Rudi Gutendorf
 

Sportmissionar

aus "Deutscher Sportbund Journal" 

Mit den kleinen Fans in Ruanda (alles Waisekinder, die Ihre Eltern beim Massaker 1994 verloren)

 

Es hat Zeiten gegeben, da galt das Gütesiegel „Made in Germany“ uneingeschränkt auch für den Fußball. Da war die teutonische Mischung aus Kraft, Disziplin und Technik Vorbild für die Welt. Deutsches Verständnis vom Spiel mit dem berühmten runden Leder wurde zum Exportschlager, der zwar kein Geld, aber viele Sympathien einbrachte. Rudi Gutendorf betrat diesen Pfad der Entwicklungshilfe als erster. Der Fußball-Lehrer, der heute 60 Jahre alt wird, kann nun mit seinem ganz persönlichen Jubelfest auch ein offizielles Jubiläum feiern. Vor 25 Jahren leistete er nämlich als bundesdeutscher Botschafter im Trainingsanzug Pionierdienste. Tunesien hieß das Land des erfolgreichen Premieren-Einsatzes, für den ihn Staatspräsident Bourgiba persönlich mit einer wertvollen goldenen Uhr belohnte.

Vom Duft der großen weiten Welt ist er seither immer wieder umfächelt worden. Die etwa 30 Stationen des Rudi Gutendorf als Trainer und verständnisvoller Förderer oder behutsamer Lenker der sportlichen Ambitionen seiner Gastgeber reichen von Arusha am Kilimandscharo über Antigua in der Karibik, Cocha.
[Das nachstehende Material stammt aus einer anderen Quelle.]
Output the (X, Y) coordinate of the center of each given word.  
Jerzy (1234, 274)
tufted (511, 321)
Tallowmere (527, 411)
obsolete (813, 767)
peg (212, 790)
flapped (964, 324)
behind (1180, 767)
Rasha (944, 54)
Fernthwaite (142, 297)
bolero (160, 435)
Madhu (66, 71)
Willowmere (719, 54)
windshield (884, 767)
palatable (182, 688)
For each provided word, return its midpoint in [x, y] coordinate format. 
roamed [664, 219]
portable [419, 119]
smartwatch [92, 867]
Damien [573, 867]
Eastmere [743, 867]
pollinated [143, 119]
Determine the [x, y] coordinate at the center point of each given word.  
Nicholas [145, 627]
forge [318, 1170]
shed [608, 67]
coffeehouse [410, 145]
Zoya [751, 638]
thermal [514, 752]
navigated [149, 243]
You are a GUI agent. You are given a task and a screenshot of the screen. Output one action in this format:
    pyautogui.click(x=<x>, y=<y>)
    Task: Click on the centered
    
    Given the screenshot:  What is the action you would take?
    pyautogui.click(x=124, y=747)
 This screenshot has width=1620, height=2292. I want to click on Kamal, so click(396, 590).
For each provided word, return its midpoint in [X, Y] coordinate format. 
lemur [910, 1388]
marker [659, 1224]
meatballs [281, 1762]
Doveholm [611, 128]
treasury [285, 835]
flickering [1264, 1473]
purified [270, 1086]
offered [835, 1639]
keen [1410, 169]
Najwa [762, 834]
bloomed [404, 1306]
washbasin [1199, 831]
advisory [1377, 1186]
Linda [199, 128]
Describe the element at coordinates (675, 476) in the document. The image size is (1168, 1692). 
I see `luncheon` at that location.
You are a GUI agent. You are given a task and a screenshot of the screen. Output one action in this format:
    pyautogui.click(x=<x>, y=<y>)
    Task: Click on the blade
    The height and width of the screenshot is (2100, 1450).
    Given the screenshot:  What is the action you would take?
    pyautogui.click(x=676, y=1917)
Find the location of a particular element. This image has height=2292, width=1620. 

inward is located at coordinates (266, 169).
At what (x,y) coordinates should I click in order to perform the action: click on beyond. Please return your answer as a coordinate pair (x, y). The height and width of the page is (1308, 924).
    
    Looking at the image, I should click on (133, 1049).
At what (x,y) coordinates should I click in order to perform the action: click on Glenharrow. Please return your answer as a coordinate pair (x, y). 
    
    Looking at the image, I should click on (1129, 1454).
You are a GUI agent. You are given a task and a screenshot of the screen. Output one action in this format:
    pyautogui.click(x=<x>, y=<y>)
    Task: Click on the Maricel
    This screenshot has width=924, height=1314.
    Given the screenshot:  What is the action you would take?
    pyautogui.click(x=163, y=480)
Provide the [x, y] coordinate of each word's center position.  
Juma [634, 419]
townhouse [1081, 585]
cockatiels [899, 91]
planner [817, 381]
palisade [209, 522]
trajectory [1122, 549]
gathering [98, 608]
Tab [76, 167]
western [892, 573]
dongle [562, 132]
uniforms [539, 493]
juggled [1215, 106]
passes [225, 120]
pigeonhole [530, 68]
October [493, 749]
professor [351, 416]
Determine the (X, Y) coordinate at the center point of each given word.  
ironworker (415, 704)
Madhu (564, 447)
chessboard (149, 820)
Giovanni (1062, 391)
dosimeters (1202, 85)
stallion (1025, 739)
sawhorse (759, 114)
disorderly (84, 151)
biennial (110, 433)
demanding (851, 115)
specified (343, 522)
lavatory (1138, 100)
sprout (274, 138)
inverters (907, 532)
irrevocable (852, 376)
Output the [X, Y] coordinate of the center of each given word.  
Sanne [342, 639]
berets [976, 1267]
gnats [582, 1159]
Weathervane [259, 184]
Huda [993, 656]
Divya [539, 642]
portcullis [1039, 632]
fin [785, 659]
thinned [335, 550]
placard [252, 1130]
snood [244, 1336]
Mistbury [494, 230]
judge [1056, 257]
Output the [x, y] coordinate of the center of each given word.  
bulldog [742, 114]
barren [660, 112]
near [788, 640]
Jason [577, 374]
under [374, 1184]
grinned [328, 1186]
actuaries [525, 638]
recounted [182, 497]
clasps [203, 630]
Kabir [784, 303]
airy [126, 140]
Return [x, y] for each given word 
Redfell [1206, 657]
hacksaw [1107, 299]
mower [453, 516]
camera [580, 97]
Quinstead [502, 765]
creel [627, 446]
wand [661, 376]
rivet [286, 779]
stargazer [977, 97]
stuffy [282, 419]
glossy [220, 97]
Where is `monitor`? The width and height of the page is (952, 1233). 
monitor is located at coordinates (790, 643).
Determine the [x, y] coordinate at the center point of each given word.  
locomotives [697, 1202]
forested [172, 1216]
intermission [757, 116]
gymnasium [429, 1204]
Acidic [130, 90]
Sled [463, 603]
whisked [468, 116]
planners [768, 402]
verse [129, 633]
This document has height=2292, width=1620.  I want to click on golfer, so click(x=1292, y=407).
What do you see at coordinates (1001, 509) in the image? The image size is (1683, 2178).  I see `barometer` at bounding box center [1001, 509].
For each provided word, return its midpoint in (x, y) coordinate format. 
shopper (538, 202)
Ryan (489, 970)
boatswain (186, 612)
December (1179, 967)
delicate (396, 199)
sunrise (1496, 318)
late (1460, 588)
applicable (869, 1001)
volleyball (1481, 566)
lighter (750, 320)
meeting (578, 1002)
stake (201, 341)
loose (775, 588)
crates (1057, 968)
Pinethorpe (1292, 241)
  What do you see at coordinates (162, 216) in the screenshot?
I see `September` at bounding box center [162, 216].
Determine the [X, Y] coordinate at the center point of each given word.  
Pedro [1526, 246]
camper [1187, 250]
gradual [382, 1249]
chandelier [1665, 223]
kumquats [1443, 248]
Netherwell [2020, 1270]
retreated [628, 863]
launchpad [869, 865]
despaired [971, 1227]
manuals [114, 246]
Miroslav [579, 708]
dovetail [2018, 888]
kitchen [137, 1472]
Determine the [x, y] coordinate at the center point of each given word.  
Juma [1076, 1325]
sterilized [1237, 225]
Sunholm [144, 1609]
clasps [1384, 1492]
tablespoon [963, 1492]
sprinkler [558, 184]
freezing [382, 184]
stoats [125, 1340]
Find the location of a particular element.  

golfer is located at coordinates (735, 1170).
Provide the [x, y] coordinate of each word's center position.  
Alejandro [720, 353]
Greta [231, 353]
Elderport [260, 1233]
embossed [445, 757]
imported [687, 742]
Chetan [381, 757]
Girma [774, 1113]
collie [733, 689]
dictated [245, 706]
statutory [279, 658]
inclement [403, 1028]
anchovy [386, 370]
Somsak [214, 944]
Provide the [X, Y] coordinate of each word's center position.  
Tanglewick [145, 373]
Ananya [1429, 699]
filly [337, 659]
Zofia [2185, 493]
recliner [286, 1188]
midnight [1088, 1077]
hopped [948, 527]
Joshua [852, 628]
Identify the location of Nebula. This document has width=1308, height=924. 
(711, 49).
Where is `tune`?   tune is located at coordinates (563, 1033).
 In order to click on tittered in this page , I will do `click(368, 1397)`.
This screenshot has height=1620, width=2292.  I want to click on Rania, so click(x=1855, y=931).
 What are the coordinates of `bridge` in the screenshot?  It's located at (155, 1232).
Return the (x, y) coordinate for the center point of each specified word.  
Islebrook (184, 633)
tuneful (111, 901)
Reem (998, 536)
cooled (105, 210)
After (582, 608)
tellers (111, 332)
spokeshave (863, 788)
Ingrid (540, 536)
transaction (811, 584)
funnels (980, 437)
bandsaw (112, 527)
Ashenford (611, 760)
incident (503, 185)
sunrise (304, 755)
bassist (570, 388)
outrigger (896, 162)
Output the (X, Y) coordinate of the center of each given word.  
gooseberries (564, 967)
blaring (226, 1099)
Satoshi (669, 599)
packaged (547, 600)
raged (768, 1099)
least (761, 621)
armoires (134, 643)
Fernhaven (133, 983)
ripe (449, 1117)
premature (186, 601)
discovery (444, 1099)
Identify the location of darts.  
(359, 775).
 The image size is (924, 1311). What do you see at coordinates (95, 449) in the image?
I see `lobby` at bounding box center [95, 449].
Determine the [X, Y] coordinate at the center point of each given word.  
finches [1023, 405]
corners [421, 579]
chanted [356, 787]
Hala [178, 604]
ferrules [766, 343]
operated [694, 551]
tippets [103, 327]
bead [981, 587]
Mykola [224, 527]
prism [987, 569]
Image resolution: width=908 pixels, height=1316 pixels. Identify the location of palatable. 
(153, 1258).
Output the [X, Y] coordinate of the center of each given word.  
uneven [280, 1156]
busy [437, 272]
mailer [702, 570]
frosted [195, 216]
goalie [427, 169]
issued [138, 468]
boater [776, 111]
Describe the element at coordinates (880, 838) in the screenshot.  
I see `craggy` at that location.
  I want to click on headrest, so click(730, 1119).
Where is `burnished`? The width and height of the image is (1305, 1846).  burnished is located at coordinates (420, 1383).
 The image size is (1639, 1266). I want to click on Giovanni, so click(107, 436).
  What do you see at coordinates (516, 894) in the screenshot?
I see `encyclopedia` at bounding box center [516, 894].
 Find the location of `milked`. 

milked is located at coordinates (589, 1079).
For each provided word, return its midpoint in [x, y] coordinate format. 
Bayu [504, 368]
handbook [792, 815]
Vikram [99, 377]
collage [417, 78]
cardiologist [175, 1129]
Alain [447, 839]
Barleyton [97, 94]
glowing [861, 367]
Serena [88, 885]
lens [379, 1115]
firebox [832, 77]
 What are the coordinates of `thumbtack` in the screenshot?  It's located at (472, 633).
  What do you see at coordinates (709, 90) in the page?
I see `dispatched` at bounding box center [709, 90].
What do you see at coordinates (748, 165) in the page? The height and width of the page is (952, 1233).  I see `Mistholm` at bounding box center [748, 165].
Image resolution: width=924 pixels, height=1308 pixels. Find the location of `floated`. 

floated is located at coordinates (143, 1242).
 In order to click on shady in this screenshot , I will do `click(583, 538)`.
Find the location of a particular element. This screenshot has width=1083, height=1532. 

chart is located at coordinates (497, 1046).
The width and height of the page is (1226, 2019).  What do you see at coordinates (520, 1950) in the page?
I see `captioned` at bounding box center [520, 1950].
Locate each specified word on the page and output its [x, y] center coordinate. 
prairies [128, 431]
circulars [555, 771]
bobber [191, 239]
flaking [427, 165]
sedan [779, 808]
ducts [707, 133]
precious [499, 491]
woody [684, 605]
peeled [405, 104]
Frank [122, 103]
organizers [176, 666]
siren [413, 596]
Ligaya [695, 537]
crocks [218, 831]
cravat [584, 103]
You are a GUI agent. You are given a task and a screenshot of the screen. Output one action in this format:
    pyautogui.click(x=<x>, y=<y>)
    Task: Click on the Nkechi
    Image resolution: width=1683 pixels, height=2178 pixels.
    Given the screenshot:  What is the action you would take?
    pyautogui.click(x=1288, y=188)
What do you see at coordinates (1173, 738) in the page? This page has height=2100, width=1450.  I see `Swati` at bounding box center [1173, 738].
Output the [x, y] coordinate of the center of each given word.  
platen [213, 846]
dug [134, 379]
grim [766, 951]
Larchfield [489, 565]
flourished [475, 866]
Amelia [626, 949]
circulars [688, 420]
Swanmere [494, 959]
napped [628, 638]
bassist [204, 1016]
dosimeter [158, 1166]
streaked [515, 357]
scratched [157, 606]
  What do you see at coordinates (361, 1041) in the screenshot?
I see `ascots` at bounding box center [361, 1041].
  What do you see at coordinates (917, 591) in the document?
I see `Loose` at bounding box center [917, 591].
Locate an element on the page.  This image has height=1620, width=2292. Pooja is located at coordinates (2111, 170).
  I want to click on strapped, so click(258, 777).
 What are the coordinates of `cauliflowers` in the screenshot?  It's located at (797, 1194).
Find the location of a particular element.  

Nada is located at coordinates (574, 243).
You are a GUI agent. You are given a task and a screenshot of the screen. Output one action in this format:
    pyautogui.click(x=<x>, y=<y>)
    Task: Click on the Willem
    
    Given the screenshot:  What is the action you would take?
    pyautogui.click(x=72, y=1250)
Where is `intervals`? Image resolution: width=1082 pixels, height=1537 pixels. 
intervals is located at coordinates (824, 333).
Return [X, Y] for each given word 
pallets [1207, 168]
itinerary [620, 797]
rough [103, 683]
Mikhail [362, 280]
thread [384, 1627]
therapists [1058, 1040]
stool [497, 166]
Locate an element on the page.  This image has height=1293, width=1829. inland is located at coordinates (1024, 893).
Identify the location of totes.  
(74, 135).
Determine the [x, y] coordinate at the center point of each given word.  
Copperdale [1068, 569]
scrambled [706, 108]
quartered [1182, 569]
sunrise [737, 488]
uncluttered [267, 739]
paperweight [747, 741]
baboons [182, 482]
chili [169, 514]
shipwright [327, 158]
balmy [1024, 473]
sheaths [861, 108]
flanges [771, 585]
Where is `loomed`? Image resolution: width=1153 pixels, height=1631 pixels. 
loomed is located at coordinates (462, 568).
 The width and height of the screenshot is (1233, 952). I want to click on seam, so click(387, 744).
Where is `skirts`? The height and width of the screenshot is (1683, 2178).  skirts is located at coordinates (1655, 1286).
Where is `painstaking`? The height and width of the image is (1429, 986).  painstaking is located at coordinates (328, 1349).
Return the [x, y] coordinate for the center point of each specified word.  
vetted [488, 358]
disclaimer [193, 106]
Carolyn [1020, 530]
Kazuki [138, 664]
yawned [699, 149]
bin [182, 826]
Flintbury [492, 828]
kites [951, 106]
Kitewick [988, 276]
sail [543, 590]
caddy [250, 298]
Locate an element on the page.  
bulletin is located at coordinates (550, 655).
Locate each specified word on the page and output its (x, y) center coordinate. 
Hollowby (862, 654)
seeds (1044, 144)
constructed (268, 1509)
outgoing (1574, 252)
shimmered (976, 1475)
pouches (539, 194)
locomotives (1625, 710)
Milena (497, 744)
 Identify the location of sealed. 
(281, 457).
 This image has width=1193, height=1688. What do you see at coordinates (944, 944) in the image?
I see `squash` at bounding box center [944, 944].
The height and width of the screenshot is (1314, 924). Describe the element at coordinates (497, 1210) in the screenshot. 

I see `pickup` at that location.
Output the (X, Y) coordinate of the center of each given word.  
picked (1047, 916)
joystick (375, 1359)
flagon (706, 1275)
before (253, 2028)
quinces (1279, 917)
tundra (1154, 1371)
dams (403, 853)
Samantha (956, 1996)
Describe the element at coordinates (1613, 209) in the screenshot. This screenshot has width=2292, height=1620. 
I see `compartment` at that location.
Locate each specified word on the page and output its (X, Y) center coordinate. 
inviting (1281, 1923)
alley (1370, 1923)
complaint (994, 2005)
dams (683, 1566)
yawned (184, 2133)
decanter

Bamba in Bolivien, Katmandu in Nepal bis zu den Tonga-Inseln in der Südsee, wo er vom ebenso schergewichtigen wie fußballverrückten König in Privataudienz empfangen wurde. Solche exotischen Streiflichter haben natürlich das Gesamtbild seiner Karriere immer wieder in neuen Farben schillern lassen. Der auf ihn gemünzte „Paradiesvogel“ als Attribut der leichten, lockeren und weltläufigen Lebensart erhielt stets neue Nahrung. Stipvisiten in der Heimat, oft verbunden mit spektakulären Feuerwehreinsätzen bei drohenden Bundesliga-Katastrophen, bescherten ihn wechselweise die Namensbeigaben Rudi Ratlos oder Rudi Rastlos.

Das alles hat sein Image in der Öffentlichkeit hierzulande angekratzt. Was aber bewirkten solche Schrammen gegen die Politur, die weltweit begeisterte Fußballer und dankbare Staatsoberhäupter auftrugen? Rudi Gutendorf steht jedenfalls an der Spitze von inzwischen rund 2200 bundesdeutschen Fachkräften, die im letzten Vierteljahrhundert sportliche Entwicklungshilfe in 80 Ländern der Erde leisteten. Das Spektrum der Unterstützung reicht mittlerweile von Schulsport über die unterschiedlichsten Sportarten bis zur Wissenschaft. 150 Millionen Mark ließen die wechselnden Bundesregierungen in diese Kanäle fließen – eine gemessen an der Wirkung wohl eher bescheidene Summe. Der Fußballexport Made in Germany musste im Laufe der Zeit zweifellos qualitätsbedingte Einbußen hinnehmen. Sein erster Interpret aber bleibt auch nach 25 Jahren gefragt wie eh und je, Trainer-Karriere: Rudi Gutendorf ist längst ein von deutscher Kicker-Konjunktur unabhängiger Sportmissionar.